Initiative 84, which was created after House Bill 1156, a similar foreclosure measure, died in committee before making it to the floor, seeks to reverse 2006 legislation that changed the standards for legally processing Colorado foreclosures. Since that year, it has been legal for lawyers to sign a “statement of qualified holder,” which indicates ownership without a pattern of proof, and it is no longer mandatory to show a paperwork chain.

If approved, the amendment would require financial institutions to verify ownership of any property through a county note or a certified copy presented during the court stage of a foreclosure.

So far, the language has come under fire from a handful of financial institutions, and while both sides made arguments regarding the initiative’s appropriateness on Friday, most were rejected because they did not apply to title board proceedings. In the meantime, the board denied efforts to stage a rehearing to slow down the initiative.

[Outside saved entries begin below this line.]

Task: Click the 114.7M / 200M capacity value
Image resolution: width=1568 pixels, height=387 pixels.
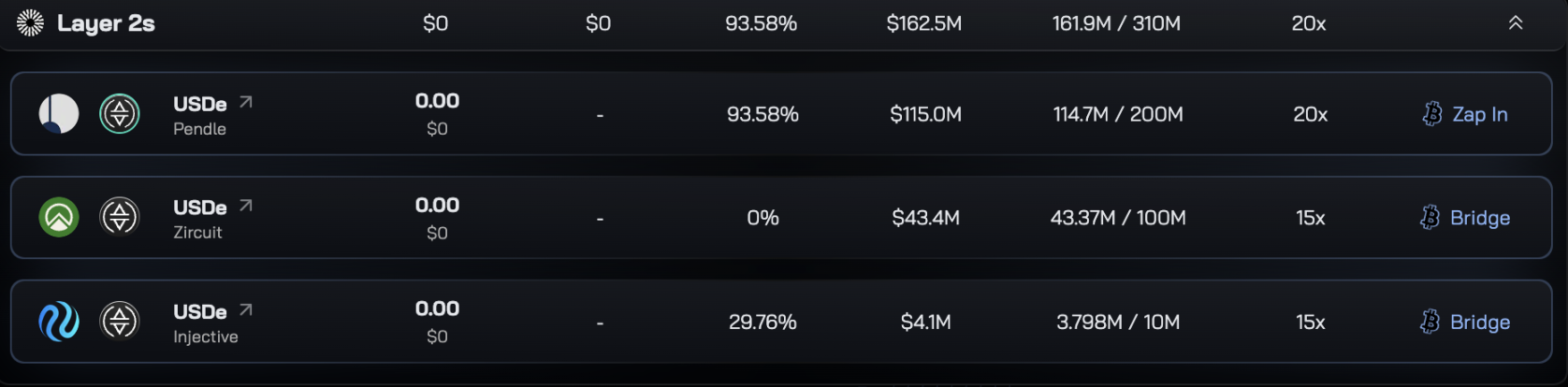Action: [1118, 114]
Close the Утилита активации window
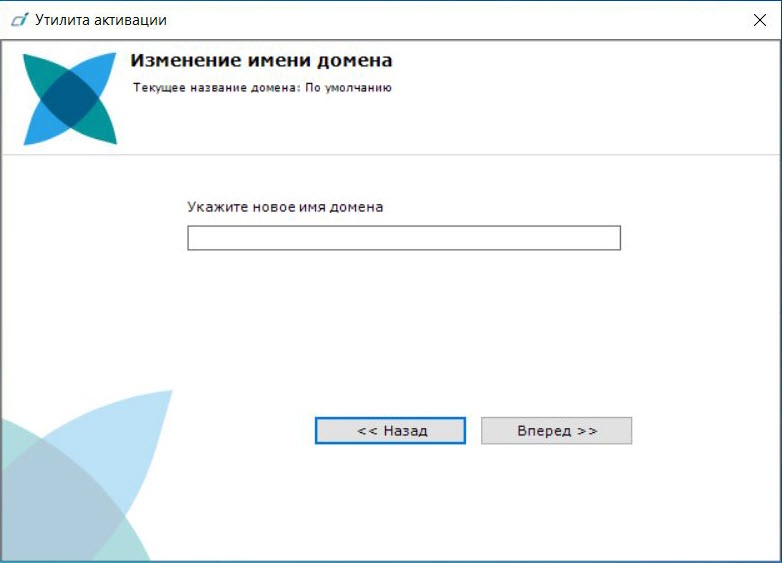 click(x=758, y=20)
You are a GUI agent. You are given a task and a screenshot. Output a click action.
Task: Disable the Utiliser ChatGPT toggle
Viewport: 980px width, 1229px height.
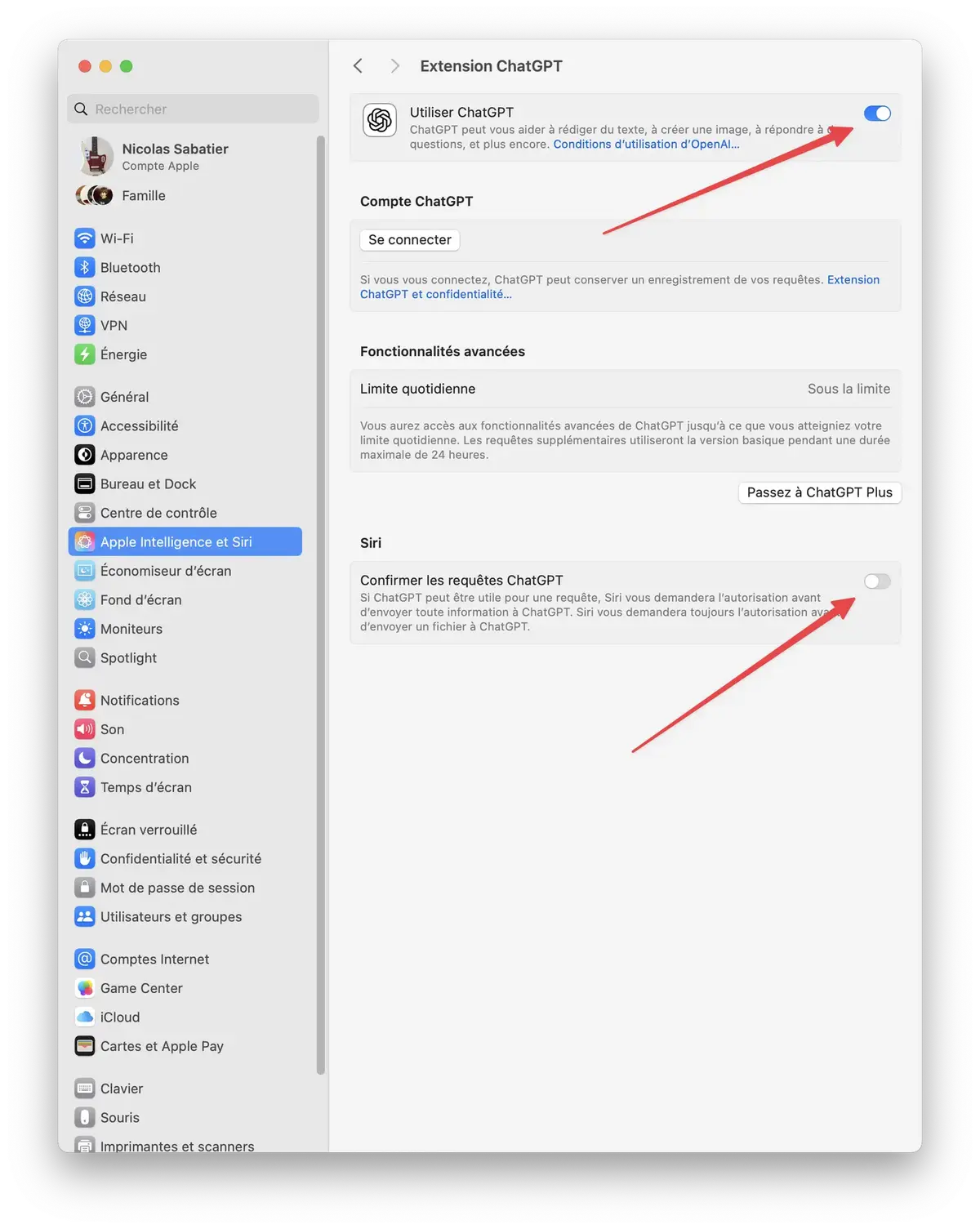click(x=876, y=114)
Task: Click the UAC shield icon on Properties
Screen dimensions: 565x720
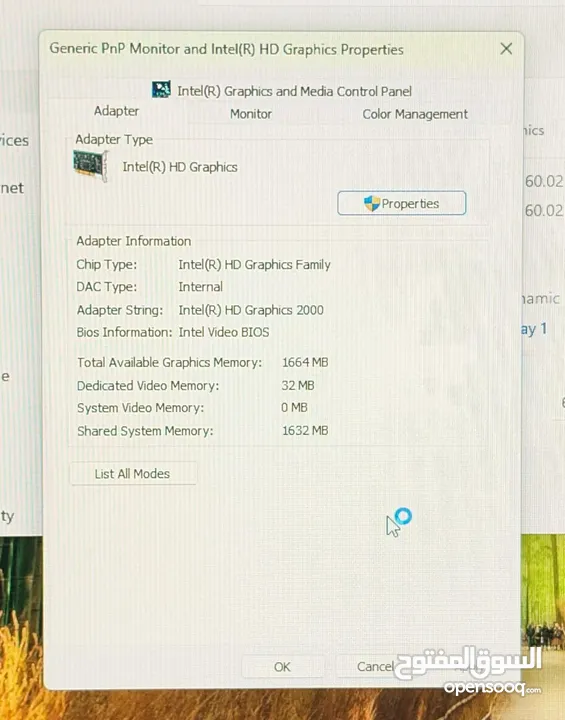Action: 372,203
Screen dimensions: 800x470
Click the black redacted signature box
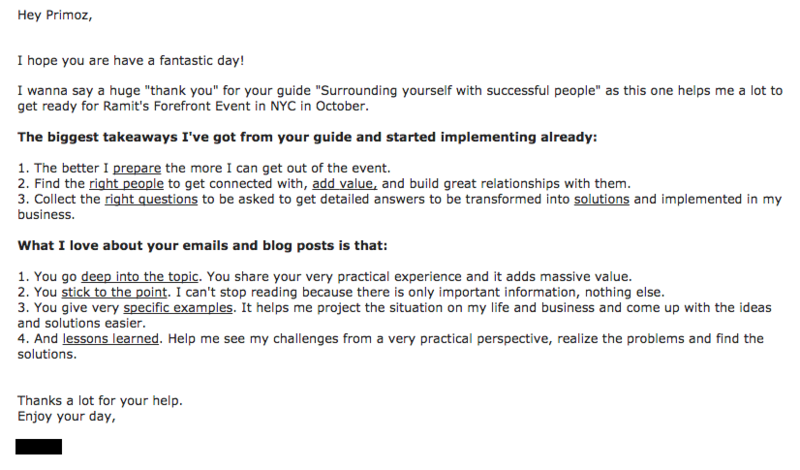pyautogui.click(x=39, y=447)
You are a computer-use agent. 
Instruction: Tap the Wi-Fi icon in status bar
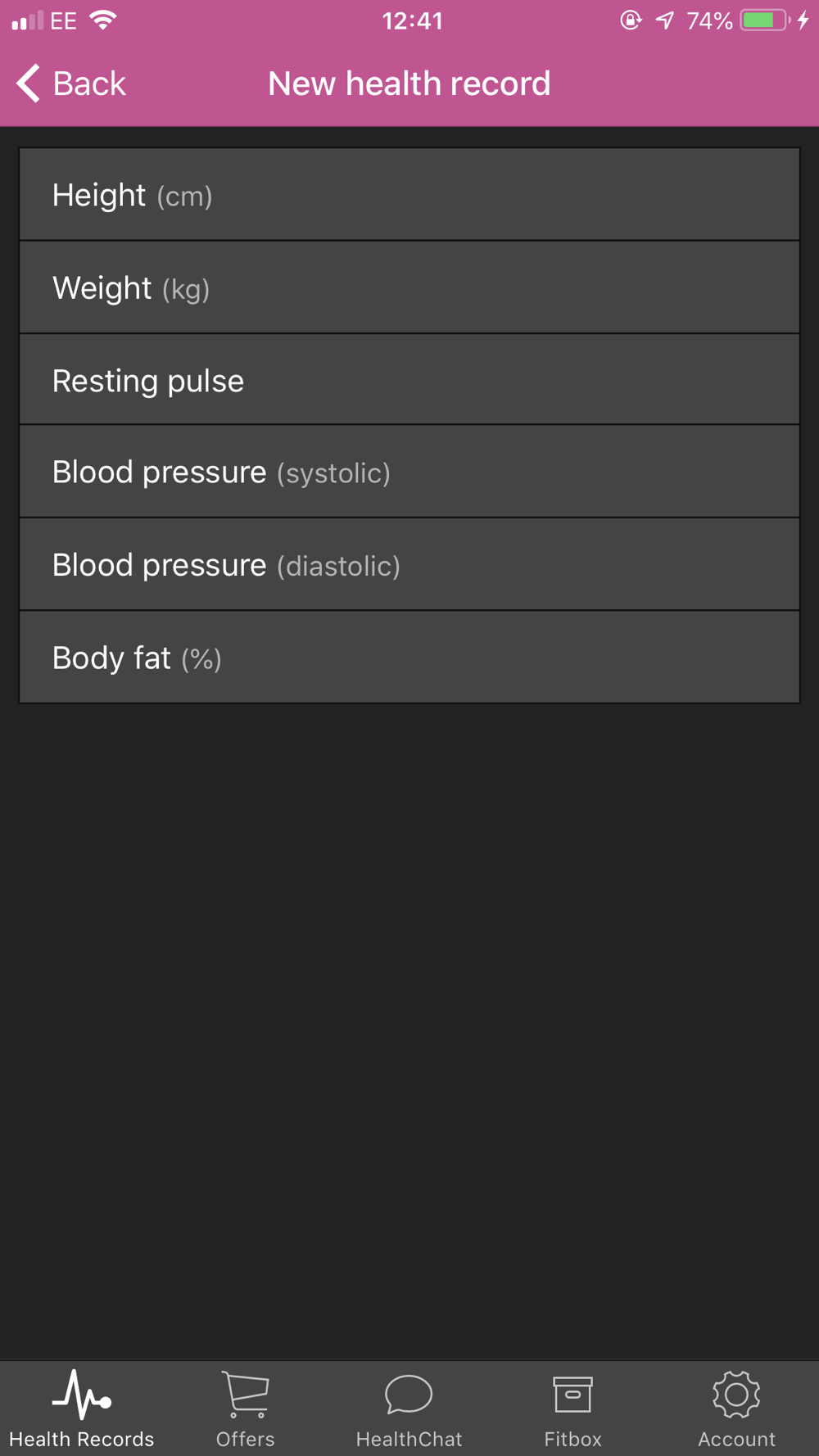point(103,20)
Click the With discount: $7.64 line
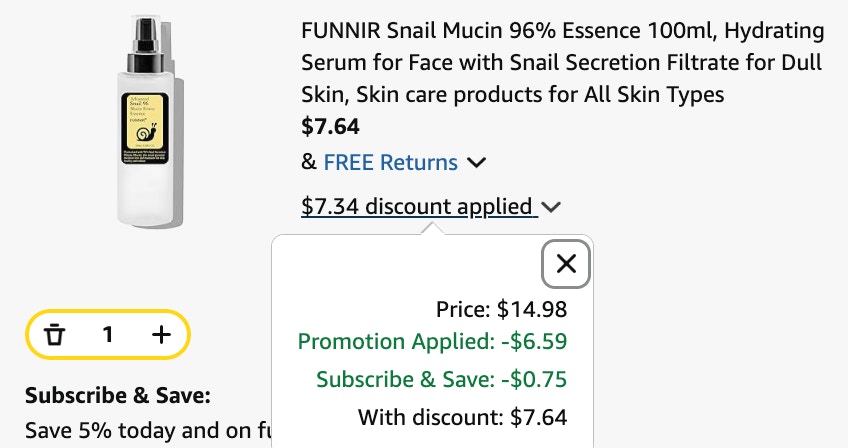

Fowler says the CPC is satisfied with the slight change in wording, which now reads, “An amendment to the Colorado Constitution changing the existing evidentiary requirements for foreclosure of real property and in connection there with requiring the evidence be filed to sufficiently establish a party’s right to enforce a valid recorded security interest prior to the foreclosure of any real property.”

The central change here is that now sufficient evidence is required, rather than “complete” evidence. The difference could become a significant one at court in the future.

“Special interests like the Colorado Bankers Association won’t be able to come back and change it in future years,” Fowler told Westword. “This is going to affect the bottom line of the lawyers and the bankers, and we know that and don’t take this lightly. We believe that the foreclosure crisis is the biggest issue our national economy is facing.”